Projection and calibration results for the external set are shown in Fig. 7e–h and Supplementary Data 13. The molecules in the external set were divided into four groups based on their projection error in CM 03. Among them, group 1 contains 209 molecules with an error of less than 1 min, group 2 contains 68 molecules with an error of between 1 and 2 min, group 3 contains 44 molecules with an error of between 2 and 4 min, and group 4 contains 14 molecules with an error of greater than 4 min (Fig. 5d). For all OCMs, the projection results of groups 1 and 2 (RMSERet < 11.0%) were largely smaller than that of groups 3 and 4 (RMSERet > 14.6%). Similar results were also observed for their calibration errors; the mean absolute error (MAE) spanned from 0.7 min and 2.0 min in groups 1 and 2 to 4.2 min and 6.7 min in groups 3 and 4, respectively. Furthermore, for the molecules in groups 1 and 2, the MAE in OCMs 01–11, OCMs 12–18, OCMs 19–24 and OCMs 25–30 was reduced by 0.1%, -2.2%, 25.2% and 18.9% after calibration. These results demonstrated that for molecules with small prediction errors, the projection results after calibration were significantly better than those before calibration in an OCM where the mobile phase composition is different from ICM03p (T–test, P < 0.001, n< 1 min = 1231 and n1-2 min = 408 in OCMs 19–24, Fig. 7g; T–test, P < 0.001, n< 1 min = 1254 and n1-2 min = 408 in OCMs 25–30, Fig. 7h). Yet, no statistically significant differences in accuracy (mean error) were generally observed for molecules with large prediction errors (T–test, P > 0.05, n2-4 min = 308 in OCMs 12–18, n2-4 min = 264 in OCMs 19–24, n2-4 min = 264 in OCMs 25–30, Fig. 7f–h).
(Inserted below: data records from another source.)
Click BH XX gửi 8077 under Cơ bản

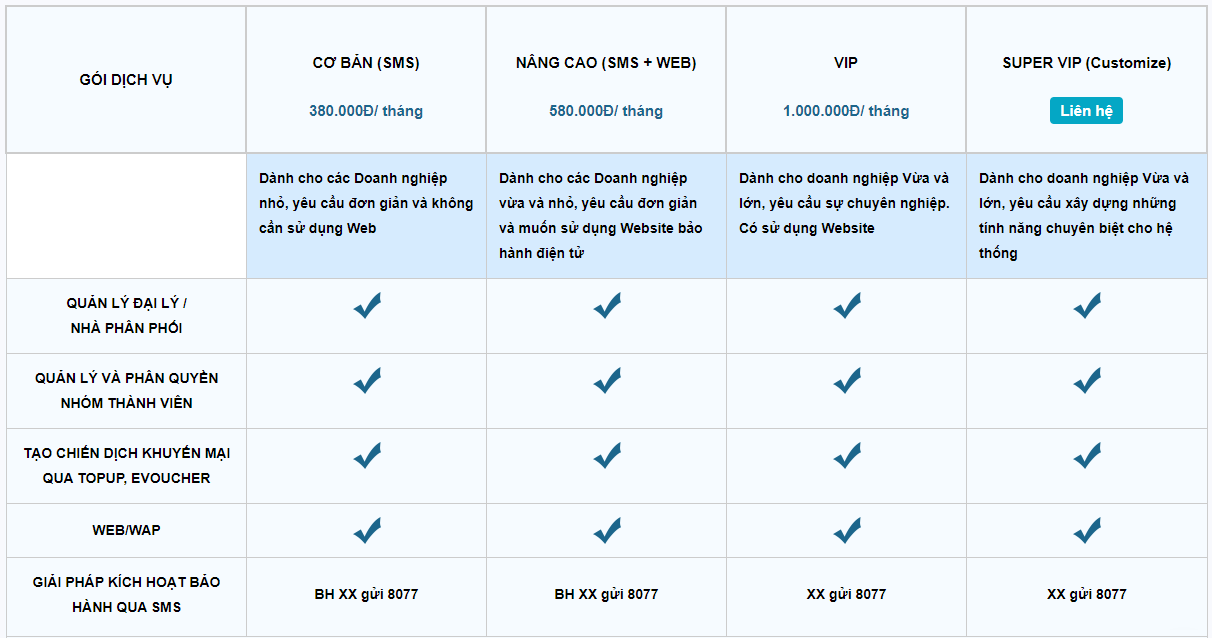click(366, 594)
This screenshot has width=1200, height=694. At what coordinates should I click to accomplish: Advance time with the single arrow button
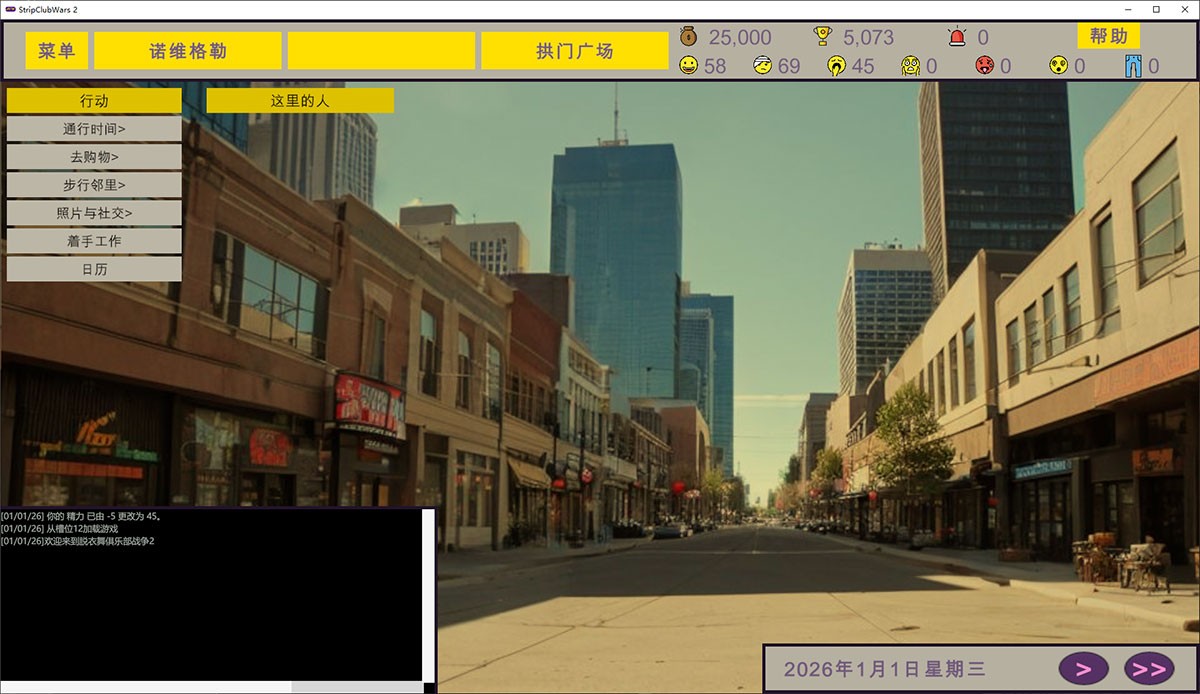1084,668
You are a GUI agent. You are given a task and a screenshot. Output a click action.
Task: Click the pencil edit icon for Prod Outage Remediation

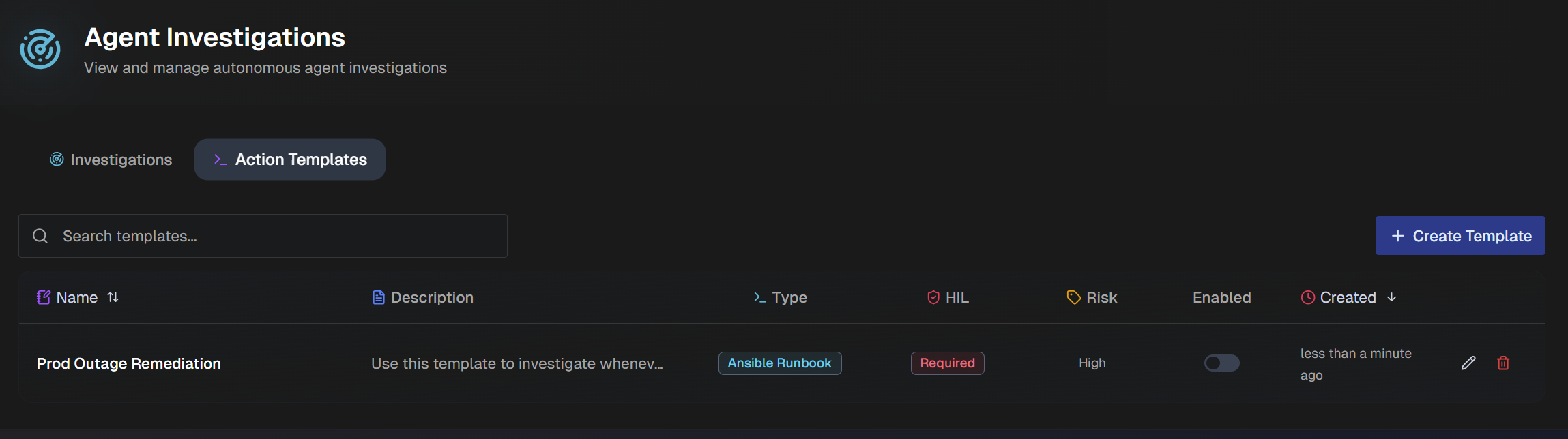pyautogui.click(x=1468, y=363)
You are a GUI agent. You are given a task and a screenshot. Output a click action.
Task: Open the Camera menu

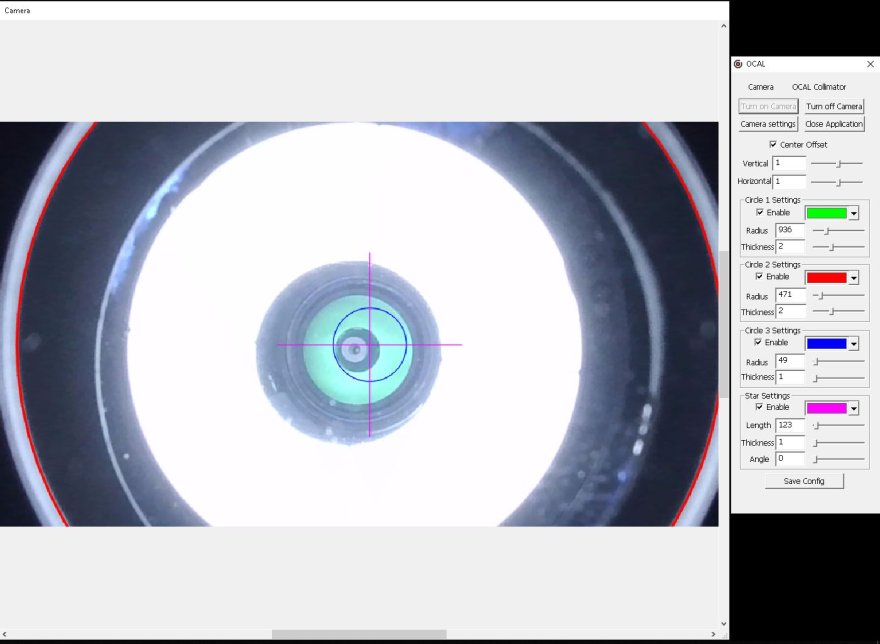(760, 87)
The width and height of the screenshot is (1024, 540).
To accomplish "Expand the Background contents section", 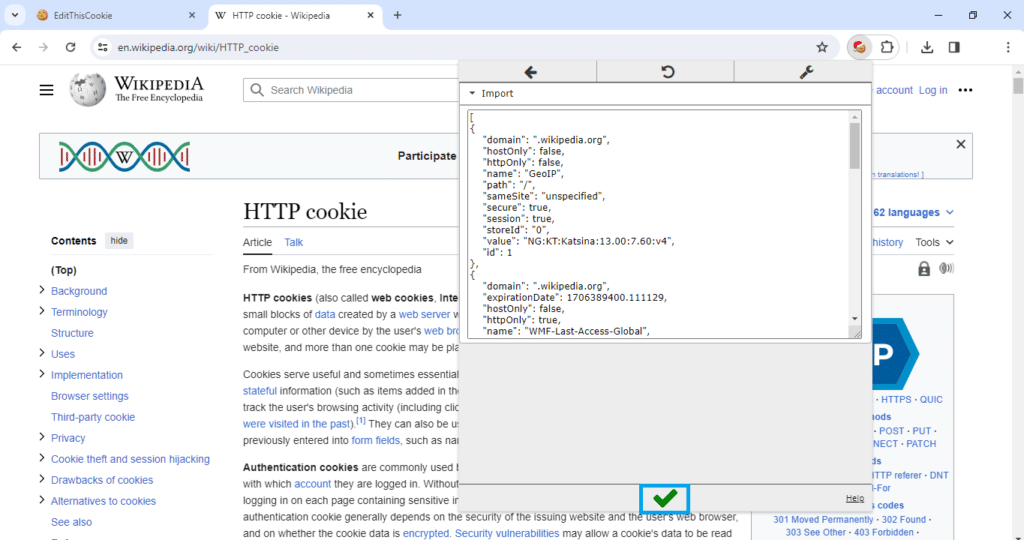I will tap(42, 290).
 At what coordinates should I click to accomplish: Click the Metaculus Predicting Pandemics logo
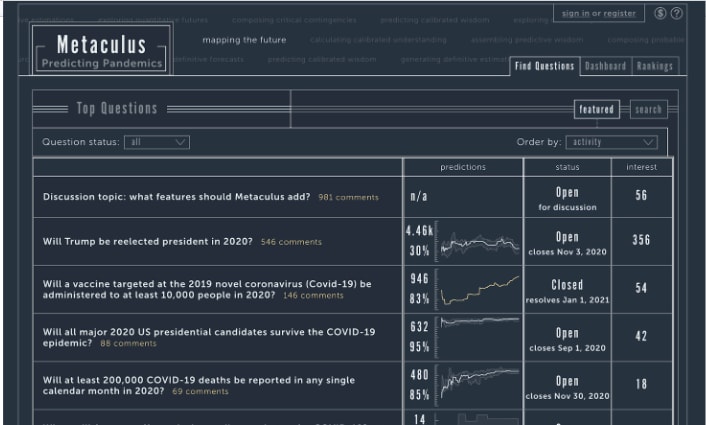coord(101,53)
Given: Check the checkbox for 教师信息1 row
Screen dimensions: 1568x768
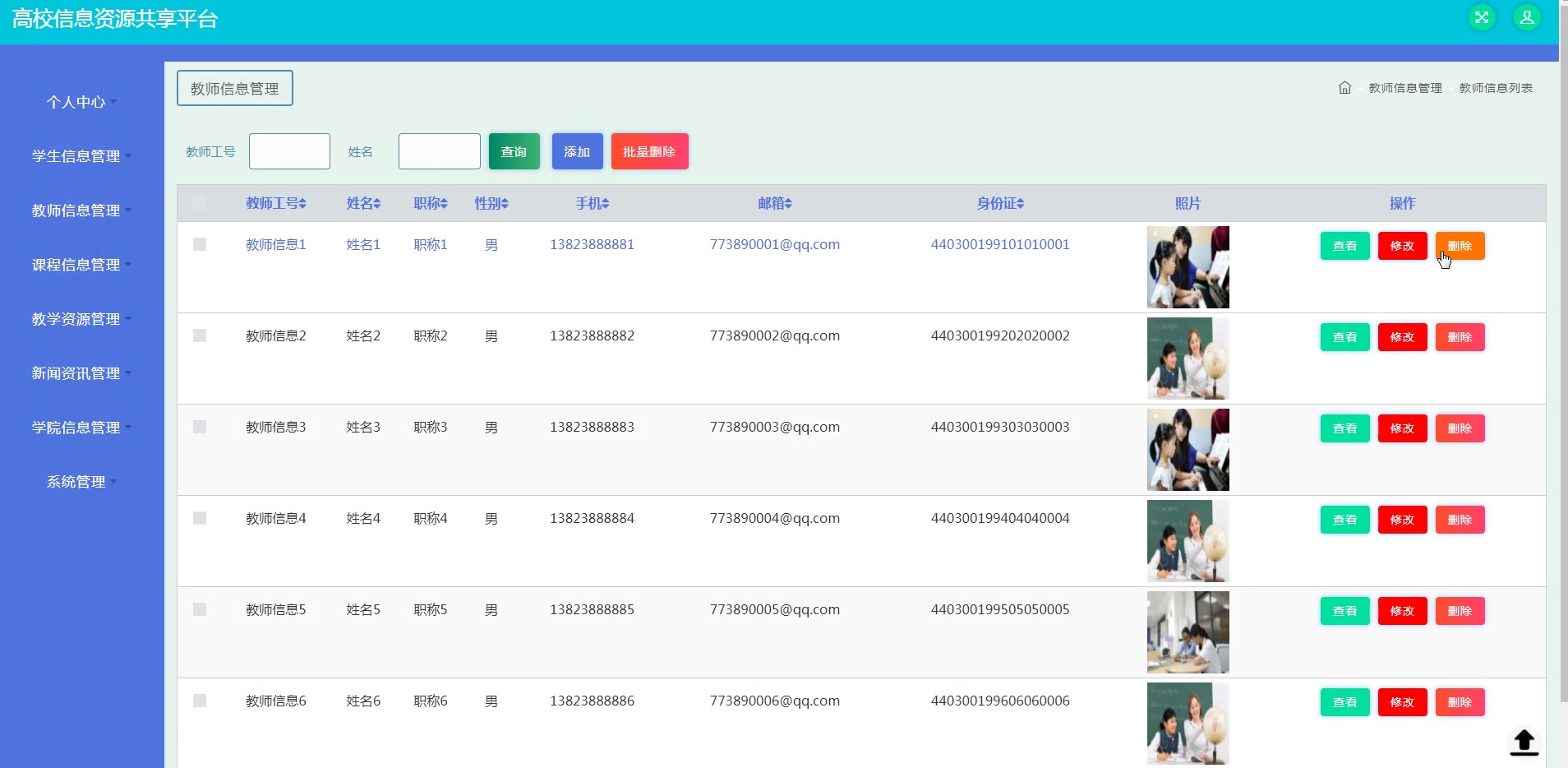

Filtering and ranking results for the 2935 putative candidates are shown in Fig. 8 and Supplementary Data 14. First, we used an RT error threshold set at twice the RMSERet for the corresponding OCM to sift through the candidate list (Fig. 8d). In each OCM, candidates with predicted RT and experimental RT (before calibration) or RePRT (after calibration) difference above this threshold were deemed negative, while those within the threshold were considered positive. Then, we determined the filtering accuracy, true–positive rate (TPR), and true–negative rate (TNR) after calculating the number of true positive (TP), false positive (FP), true negative (TN) and false negative (FN) candidates (see Methods for details on these calculations). We demonstrated that for OCMs 19–30, the filtering results after calibration (TNR = 57.3%–69.0%) were more accurate than those before calibration (TNR = 35.0%–51.1%, Fig. 8e). These defined error thresholds and quantitative filtering outcomes (Fig. 8d–f) underscore a notable enhancement in filtering efficacy when using post–projection calibration. The overall filtering accuracy was between 58.6% and 71.3% (Fig. 8g). It is noteworthy that after calibration, about 29% to 43% of false candidates in the OCM were accepted, and about 6% to 20% of true identities were incorrectly filtered for many reasons, including large prediction errors from the QSRR model and small changes in RT for those isomeric candidates using conventional LC methods.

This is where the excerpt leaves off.